BEGIN PROVIDED ENTRIES
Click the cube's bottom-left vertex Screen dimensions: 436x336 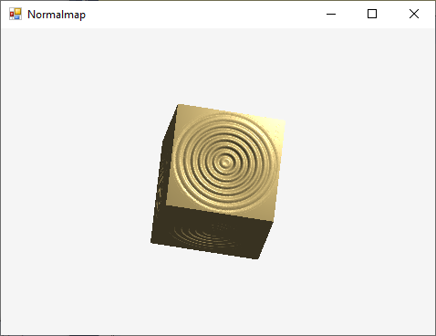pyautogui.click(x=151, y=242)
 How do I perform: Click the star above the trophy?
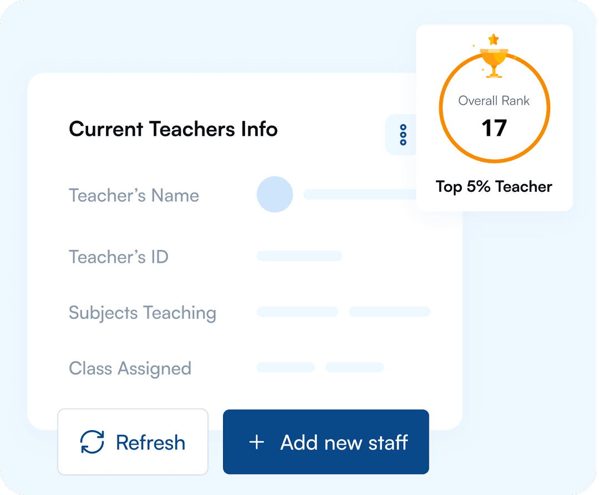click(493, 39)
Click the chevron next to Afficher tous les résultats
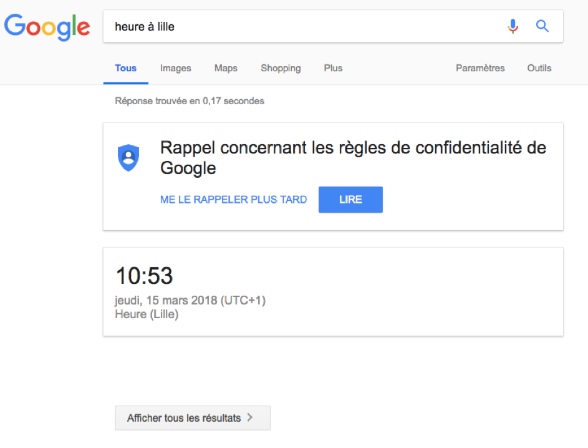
END PROVIDED ENTRIES
BEGIN PROVIDED ENTRIES
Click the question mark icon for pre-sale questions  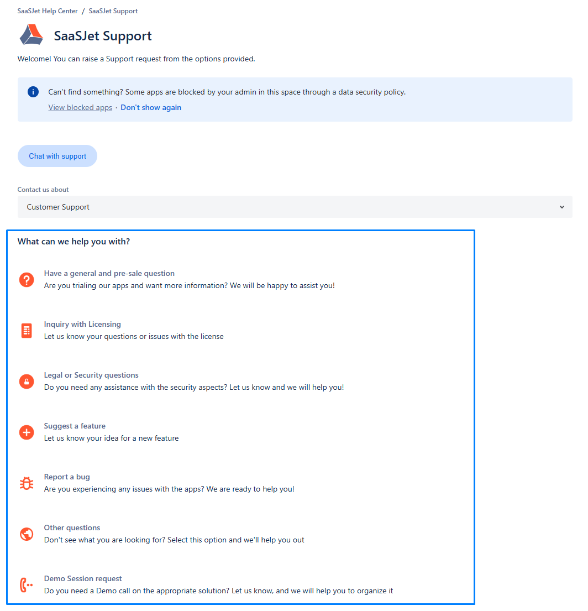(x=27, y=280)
END PROVIDED ENTRIES
BEGIN PROVIDED ENTRIES
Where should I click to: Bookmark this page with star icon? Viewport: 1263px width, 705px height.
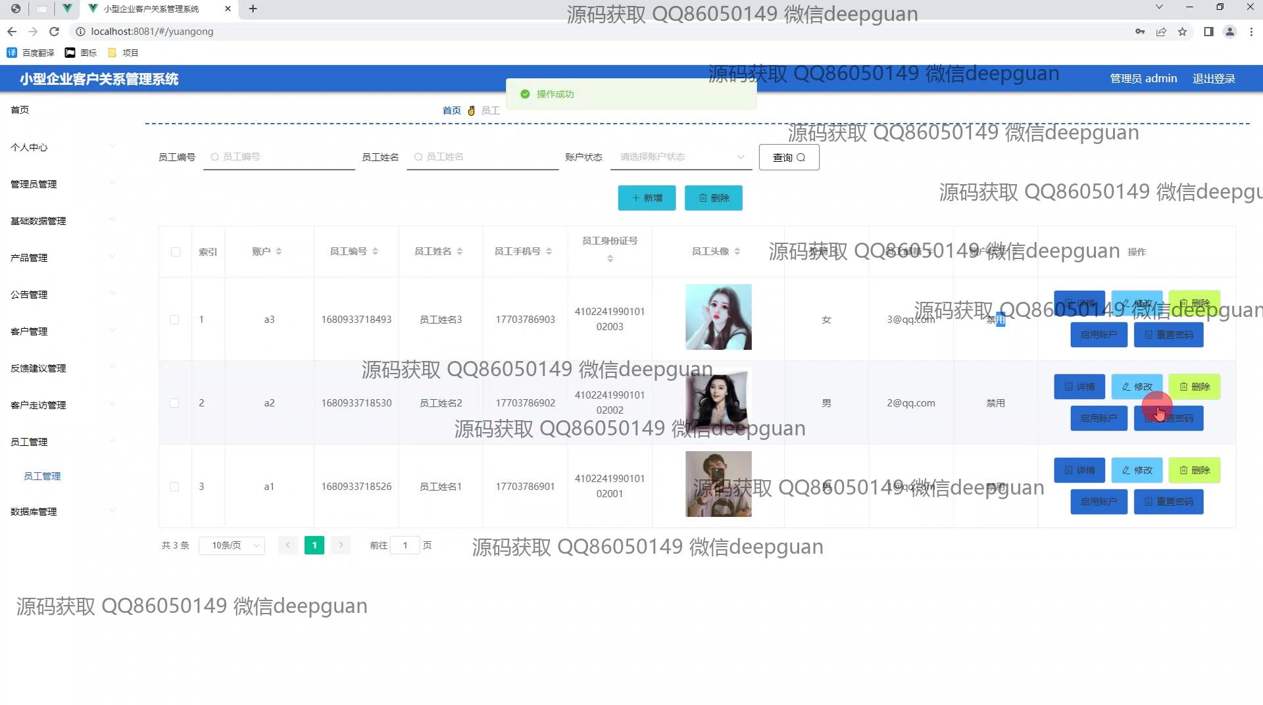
END PROVIDED ENTRIES
▶ **WORK TO BE COMPLETED**
Taking the records above, print only and exactly the lines from the line with "How do I perform: Click" to the line with "Click the chevron", both kept, and exclude pictures.

▶ **ANSWER BELOW**
 How do I perform: Click the star above the trophy?
click(493, 39)
Click the chevron next to Afficher tous les résultats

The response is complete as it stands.